Agatha : Part 24

3.7K 182 0
                                    

"Maaf gue gak__" ucapan Agatha terhenti ketika melihat siapa yang telah ditabraknya.

Orang yang tengah ditatap Agatha tersenyum smirk, bahkan orang itu mulai berani memegang pundak Agatha.

"Hai, Agatha" sapanya, seketika Agatah menatap tangan orang itu yang masi senantiasa bertengger di pundaknya.
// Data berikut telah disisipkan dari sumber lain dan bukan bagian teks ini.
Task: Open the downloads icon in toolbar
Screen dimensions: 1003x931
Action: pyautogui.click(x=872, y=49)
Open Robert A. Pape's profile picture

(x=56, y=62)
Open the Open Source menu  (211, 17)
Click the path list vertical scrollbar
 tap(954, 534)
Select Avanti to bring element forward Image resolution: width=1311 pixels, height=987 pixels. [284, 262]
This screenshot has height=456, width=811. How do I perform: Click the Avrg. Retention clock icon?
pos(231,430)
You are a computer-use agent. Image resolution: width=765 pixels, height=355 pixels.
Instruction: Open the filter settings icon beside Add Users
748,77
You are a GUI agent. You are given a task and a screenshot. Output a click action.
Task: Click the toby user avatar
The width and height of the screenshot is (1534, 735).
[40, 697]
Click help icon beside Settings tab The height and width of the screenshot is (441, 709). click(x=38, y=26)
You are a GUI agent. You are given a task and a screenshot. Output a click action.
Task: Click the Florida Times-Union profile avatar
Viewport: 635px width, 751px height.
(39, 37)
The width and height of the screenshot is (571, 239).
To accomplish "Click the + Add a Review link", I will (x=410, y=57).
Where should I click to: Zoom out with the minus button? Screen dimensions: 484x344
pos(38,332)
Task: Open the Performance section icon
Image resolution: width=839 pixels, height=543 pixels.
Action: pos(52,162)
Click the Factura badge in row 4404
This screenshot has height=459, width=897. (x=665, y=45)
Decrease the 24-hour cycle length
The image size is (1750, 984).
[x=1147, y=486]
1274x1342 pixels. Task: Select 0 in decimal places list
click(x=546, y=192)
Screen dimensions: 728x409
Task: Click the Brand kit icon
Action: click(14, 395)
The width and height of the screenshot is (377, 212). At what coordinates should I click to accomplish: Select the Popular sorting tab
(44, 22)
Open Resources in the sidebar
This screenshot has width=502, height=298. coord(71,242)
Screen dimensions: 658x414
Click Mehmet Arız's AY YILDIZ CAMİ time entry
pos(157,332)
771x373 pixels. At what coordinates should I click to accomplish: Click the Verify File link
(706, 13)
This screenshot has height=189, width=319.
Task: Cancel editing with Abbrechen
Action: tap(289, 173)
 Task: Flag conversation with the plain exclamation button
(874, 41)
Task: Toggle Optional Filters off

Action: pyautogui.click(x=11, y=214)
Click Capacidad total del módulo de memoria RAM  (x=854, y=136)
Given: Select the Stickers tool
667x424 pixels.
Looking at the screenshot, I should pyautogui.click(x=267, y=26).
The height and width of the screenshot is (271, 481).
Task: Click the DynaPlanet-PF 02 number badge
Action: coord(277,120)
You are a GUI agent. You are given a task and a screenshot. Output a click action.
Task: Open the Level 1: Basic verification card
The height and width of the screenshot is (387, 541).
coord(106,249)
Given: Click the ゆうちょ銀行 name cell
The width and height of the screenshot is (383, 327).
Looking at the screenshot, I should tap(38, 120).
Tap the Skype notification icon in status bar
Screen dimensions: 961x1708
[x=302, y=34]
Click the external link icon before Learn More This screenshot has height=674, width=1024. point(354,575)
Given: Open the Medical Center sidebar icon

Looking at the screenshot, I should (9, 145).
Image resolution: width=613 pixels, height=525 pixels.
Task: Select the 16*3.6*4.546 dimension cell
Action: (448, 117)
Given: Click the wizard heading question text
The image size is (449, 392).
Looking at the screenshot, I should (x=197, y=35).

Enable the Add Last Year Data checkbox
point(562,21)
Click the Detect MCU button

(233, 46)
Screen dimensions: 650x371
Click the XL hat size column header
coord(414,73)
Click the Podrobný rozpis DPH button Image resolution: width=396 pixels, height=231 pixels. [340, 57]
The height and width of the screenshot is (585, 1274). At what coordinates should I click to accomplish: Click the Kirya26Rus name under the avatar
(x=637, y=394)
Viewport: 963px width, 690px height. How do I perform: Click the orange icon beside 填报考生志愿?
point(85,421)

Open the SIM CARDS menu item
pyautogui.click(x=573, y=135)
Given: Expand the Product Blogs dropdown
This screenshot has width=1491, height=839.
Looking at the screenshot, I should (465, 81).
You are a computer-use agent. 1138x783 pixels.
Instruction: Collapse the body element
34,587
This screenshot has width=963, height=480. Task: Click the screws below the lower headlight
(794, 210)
Orang itu langsung melepaskannya saat melihat Agatha tak suka dengan perbuatanya.

"Kenapa lo bisa ada disini"?! tanya Agatha dengan aura dingin seketika menjalar.

"Lo liat dong, sekarang gue satu sekolah sama lo" jawabnya sambil menunjukan seragam yang ia kenakan.

"Mau lo apa?"

"Mau gue? Mmm... apa yah?" Gadis itu menepuk dagunya seolah berpikir. "Gue mau lo hancur!" tambahnya.

Tampak sekali gadis itu tak menyukai Agatha. "Gue denger lo punya kembaran! Gue pingin buat lo ada di posisi gue dulu, dan gue lagi nyelesaiin misi dari sesorang yang bernasib sama seperti gue" sambungnya.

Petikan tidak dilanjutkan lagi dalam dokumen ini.